As the main theme and narrative of Persona 5 revolves around crime and vigilantes triggered by Joker voluntarily choosing that path, Soejima needed to convey this while allowing the character to suit whatever dialogue choices the player decided upon. Due to these difficulties, Joker was given multiple designs in a trial and error process to find the best one. As the "phantom thief" premise was a common stereotype in fiction, Soejima initially drew Joker and the rest of the game's main cast in a style similar to shōnen manga, but these designs were scrapped as they clashed with the series' realistic aesthetics. Soejima likened his design to a black panther, which contrasts with the protagonist of Persona 4, Yu Narukami, being designed around the image of a loyal and sincere dog. He emphasizes the two-sided nature of his design, which ties into the theme of the Phantom Thieves' members living double lives. Despite Joker's uniformed appearance being meant to give off the impression of someone who is kindhearted and loyal to the system, his true nature is free-spirited and rebellious, with him being the type of person who plans things without telling anyone.

== Appearances ==
Joker was introduced in Persona 5 as the game's main playable character and has appeared in the spin-off games Persona 5: Dancing in Starlight, Persona Q2: New Cinema Labyrinth, Persona 5 Strikers, Persona 5 Tactica, and Persona 5: The Phantom X. He is also a playable character in the 2018 crossover fighting game Super Smash Bros. Ultimate, being released as paid downloadable content in April 2019. He has also made appearances in other non-related games, such as Dragon's Dogma Online, Phantasy Star Online 2, Lord of Vermilion Re:3, Sonic Forces, Puzzle & Dragons, Granblue Fantasy, Catherine: Full Body, Star Ocean: Anamnesis, Another Eden, Tokyo Mirage Sessions ♯FE Encore, Soul Hackers 2,, Sonic Racing: CrossWorlds., Eternal Return, and Fortnite. He has also been portrayed by Hiroki Ino in Japanese stage play adaptations of the game. Joker made an appearance as an optional boss battle in Persona 3 Reload: Episode Aigis.
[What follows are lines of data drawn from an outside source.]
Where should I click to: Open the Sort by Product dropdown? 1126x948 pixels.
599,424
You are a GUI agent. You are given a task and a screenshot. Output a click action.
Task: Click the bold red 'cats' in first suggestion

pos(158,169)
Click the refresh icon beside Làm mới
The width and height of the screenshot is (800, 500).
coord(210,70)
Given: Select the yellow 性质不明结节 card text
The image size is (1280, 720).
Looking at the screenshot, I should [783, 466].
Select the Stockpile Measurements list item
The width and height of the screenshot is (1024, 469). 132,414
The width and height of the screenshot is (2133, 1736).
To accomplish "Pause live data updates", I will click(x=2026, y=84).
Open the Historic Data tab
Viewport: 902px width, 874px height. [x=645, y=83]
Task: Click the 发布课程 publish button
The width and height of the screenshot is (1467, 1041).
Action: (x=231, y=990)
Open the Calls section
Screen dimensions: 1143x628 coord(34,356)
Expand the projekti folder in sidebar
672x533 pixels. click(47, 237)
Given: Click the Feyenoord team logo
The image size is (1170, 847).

Joker appears as a cameo Bot that can be rescued in Astro Bot. Joker appears as one of the guest characters from Persona 5 Royal in Season 6 of Call of Duty: Mobile, titled "Take Your Heart".

== Reception ==
Critical reception to Joker has been positive, with fan art and cosplay of the character being popular. Upon the reveal of Persona 5, Japanese fans nicknamed him "Potter" due to his visual resemblance to Harry Potter, the main character of the Harry Potter franchise. Upon his announcement as a downloadable content (DLC) character in the crossover Nintendo fighting game Super Smash Bros. Ultimate, the game's director Masahiro Sakurai stated that Joker was emblematic of the approach that he wanted to take with its DLC, adding that he wanted characters that were "unique", "different", and "fun" to use within the Super Smash Bros. environment. His appearance in Ultimate was met with praise, with game journalists noting the level of detail and how faithful his transition from Persona 5 was, as well as how enjoyable he was to play as. Anime News Network reviewer Caitlin Moore criticized his relatively silent personality in the anime adaptation. Nevertheless, his relationship with Goro Akechi was praised. Xander Mobus's voice acting was praised by Siliconera.

Various merchandise of Joker, such as figurines and action figures, has also been made. An airsoft gun based on one that he uses in the game was released in Japan in April 2019. His Phantom Thief outfit and a number of related accessories were also released by the Japanese fashion brand SuperGroupies in June 2019. An Amiibo figurine of him was released in October 2020.